Gebruik van Quasiconcave Utility-functies in de economie

"Quasiconcave" is een wiskundig concept met verschillende toepassingen in de economie. Om de betekenis van de toepassingen van de term in de economie te begrijpen, is het nuttig om te beginnen met een korte beschouwing van de oorsprong en betekenis van de term in de wiskunde.

Oorsprong van de termijn

De term "quasiconcave" werd in het begin van de 20e eeuw geïntroduceerd in het werk van John von Neumann, Werner Fenchel en Bruno de Finetti, allemaal prominente wiskundigen met interesse in zowel theoretische als toegepaste wiskunde, hun onderzoek op gebieden zoals kansrekening, speltheorie en topologie legde uiteindelijk de basis voor een onafhankelijk onderzoeksveld dat bekend staat als 'gegeneraliseerde convexiteit'. Hoewel de term "quasiconcave: toepassingen heeft op vele gebieden, inclusief economie, het is ontstaan ​​op het gebied van gegeneraliseerde convexiteit als een topologisch concept.

Definitie van topologie

Wayne State Mathematics Professor Robert Bruner's korte en leesbare uitleg van topologie begint met het besef dat topologie een speciale vorm is van

instagram viewer
geometrie. Wat topologie onderscheidt van andere geometrische studies, is dat topologie geometrische figuren behandelt als zijnde in wezen ("topologisch") equivalent als je ze kunt buigen, draaien en anderszins vervormen de andere.

Dit klinkt een beetje vreemd, maar bedenk dat als je een cirkel neemt en begint te squashen vanuit vier richtingen, je met voorzichtig squashen een vierkant kunt maken. Een vierkant en een cirkel zijn dus topologisch equivalent. Evenzo, als je een kant van een driehoek buigt totdat je ergens langs die kant een andere hoek hebt gemaakt, met meer buigen, duwen en trekken, kun je een driehoek in een vierkant veranderen. Nogmaals, een driehoek en een vierkant zijn topologisch equivalent.

Quasiconcave als een topologische eigenschap

Quasiconcave is een topologische eigenschap die concaafheid omvat. Als je een wiskundige functie tekent en de grafiek min of meer lijkt op een slecht gemaakte kom met een paar hobbels erin, maar heeft nog steeds een depressie in het midden en twee uiteinden die naar boven kantelen, dat is een quasiconcave-functie.

Het blijkt dat een concave functie slechts een specifiek voorbeeld is van een quasiconcave-functie - een zonder de hobbels. Vanuit het perspectief van een leek (een wiskundige heeft een meer rigoureuze manier om het uit te drukken), een quasiconcave-functie omvat alle concave functies en ook alle functies die in het algemeen concave zijn maar die mogelijk secties hebben convex. Stel je opnieuw een slecht gemaakte kom voor met een paar hobbels en uitsteeksels erin.

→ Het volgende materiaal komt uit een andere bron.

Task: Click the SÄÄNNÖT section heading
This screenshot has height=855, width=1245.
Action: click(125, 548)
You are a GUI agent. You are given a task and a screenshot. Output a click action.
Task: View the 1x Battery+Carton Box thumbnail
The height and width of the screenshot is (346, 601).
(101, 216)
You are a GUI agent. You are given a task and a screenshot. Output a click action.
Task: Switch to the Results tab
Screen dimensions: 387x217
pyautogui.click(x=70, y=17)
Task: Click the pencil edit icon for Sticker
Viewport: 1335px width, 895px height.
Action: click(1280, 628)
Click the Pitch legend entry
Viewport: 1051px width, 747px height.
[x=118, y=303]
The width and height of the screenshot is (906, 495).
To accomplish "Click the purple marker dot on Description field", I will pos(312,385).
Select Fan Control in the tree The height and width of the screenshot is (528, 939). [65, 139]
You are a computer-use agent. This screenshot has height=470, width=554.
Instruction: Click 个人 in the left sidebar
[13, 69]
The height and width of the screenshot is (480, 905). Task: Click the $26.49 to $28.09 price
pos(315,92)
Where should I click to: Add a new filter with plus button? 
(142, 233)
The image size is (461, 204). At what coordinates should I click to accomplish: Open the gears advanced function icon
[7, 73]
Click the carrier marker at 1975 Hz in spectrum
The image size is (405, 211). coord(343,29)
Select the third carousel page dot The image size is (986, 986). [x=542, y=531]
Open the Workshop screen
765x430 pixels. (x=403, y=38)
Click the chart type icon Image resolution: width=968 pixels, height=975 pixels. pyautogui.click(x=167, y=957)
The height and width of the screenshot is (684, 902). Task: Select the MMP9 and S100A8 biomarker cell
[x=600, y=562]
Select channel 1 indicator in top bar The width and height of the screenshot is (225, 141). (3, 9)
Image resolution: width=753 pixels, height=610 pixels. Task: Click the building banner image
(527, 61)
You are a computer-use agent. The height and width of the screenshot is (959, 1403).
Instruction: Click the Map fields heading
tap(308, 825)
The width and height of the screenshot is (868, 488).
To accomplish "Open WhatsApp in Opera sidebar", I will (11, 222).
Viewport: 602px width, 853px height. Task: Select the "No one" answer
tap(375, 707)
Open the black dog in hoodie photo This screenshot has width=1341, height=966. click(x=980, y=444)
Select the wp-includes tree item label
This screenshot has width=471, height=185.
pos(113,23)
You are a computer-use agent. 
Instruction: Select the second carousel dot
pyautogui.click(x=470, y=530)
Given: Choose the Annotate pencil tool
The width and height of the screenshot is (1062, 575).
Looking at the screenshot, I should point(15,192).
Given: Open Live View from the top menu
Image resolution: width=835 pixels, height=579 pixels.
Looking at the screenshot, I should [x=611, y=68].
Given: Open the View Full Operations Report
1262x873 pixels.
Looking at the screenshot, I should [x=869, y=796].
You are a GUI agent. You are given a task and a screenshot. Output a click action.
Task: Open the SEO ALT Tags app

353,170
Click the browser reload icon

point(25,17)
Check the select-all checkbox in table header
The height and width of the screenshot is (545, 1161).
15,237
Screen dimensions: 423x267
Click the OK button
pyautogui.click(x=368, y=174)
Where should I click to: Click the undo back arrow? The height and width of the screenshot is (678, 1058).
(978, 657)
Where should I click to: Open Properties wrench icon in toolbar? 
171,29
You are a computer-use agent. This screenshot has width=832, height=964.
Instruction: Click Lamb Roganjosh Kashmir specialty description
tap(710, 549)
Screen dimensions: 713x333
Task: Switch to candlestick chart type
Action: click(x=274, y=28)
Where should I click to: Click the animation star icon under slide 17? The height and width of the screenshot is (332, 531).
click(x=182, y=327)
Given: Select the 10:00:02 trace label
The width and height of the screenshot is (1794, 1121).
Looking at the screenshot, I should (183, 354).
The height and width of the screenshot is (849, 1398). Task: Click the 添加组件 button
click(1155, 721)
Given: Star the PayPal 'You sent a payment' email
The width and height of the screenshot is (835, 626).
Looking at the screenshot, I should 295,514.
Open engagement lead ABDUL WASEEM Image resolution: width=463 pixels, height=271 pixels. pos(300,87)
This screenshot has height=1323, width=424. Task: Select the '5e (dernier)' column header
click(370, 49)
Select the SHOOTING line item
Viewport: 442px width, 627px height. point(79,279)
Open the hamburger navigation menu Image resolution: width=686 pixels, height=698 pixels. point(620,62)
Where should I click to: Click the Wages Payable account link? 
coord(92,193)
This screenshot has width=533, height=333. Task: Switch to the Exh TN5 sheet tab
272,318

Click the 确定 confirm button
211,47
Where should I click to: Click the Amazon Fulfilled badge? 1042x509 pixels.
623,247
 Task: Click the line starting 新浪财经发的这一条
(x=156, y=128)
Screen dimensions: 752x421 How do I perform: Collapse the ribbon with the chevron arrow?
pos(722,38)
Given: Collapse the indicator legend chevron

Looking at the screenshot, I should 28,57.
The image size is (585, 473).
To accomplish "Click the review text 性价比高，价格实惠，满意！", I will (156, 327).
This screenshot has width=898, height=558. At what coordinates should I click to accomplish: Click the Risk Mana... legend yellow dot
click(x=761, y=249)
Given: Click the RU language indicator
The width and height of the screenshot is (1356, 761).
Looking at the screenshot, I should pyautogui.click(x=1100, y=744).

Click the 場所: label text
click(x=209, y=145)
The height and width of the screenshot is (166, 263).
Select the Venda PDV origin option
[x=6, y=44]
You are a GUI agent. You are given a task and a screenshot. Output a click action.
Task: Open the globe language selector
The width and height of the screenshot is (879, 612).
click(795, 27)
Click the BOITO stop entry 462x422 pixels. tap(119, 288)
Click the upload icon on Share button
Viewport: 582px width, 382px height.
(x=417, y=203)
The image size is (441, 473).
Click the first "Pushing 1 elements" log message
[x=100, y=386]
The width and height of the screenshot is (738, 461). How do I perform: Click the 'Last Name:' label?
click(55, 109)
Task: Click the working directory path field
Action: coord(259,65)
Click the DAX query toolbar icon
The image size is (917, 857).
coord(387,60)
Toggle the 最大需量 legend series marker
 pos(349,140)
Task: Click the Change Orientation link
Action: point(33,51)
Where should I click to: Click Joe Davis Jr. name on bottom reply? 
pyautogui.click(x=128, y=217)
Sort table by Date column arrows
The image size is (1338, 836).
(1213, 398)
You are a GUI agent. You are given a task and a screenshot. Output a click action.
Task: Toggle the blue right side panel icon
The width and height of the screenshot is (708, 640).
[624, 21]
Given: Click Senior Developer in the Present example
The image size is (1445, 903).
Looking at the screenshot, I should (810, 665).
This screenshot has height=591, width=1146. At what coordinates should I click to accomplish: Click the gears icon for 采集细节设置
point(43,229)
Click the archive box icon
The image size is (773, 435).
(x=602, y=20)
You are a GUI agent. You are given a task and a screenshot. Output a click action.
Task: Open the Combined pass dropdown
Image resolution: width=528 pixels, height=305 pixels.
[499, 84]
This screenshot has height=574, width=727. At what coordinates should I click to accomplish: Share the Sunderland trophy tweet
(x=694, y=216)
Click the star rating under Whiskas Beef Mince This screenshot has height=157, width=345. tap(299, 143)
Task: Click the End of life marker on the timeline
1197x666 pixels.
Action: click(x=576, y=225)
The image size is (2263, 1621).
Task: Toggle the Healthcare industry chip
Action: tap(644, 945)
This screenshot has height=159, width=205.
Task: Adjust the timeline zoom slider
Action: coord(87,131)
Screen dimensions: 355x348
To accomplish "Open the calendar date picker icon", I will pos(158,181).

Toepassingen in de economie

Een manier om de voorkeuren van consumenten wiskundig weer te geven (evenals vele andere gedragingen) is met een hulpprogramma functie. Als consumenten bijvoorbeeld de voorkeur geven aan goed A boven goed B, dan drukt de nutsfunctie U die voorkeur uit als:

U (A)> U (B)

Als je deze functie uitzet voor een echte verzameling consumenten en goederen, zul je merken dat de grafiek een beetje op een kom lijkt - in plaats van een rechte lijn, zit er een doorzak in het midden. Deze doorzakking vertegenwoordigt over het algemeen de afkeer van consumenten voor risico's. Nogmaals, in de echte wereld is deze afkeer niet consistent: de grafiek van de voorkeuren van de consument lijkt een beetje op een imperfecte kom, een met een aantal hobbels erin. In plaats van concaaf te zijn, is het over het algemeen concaaf maar niet perfect zo op elk punt in de grafiek, die kleine convexiteitssecties kan hebben.

Met andere woorden, onze voorbeeldgrafiek van consumentenvoorkeuren (net zoals veel voorbeelden uit de echte wereld) is quasiconcave. Ze vertellen iedereen die meer wil weten over consumentengedrag - bijvoorbeeld economen en bedrijven die consumptiegoederen verkopen - waar en hoe klanten reageren op veranderingen in goede bedragen of kosten.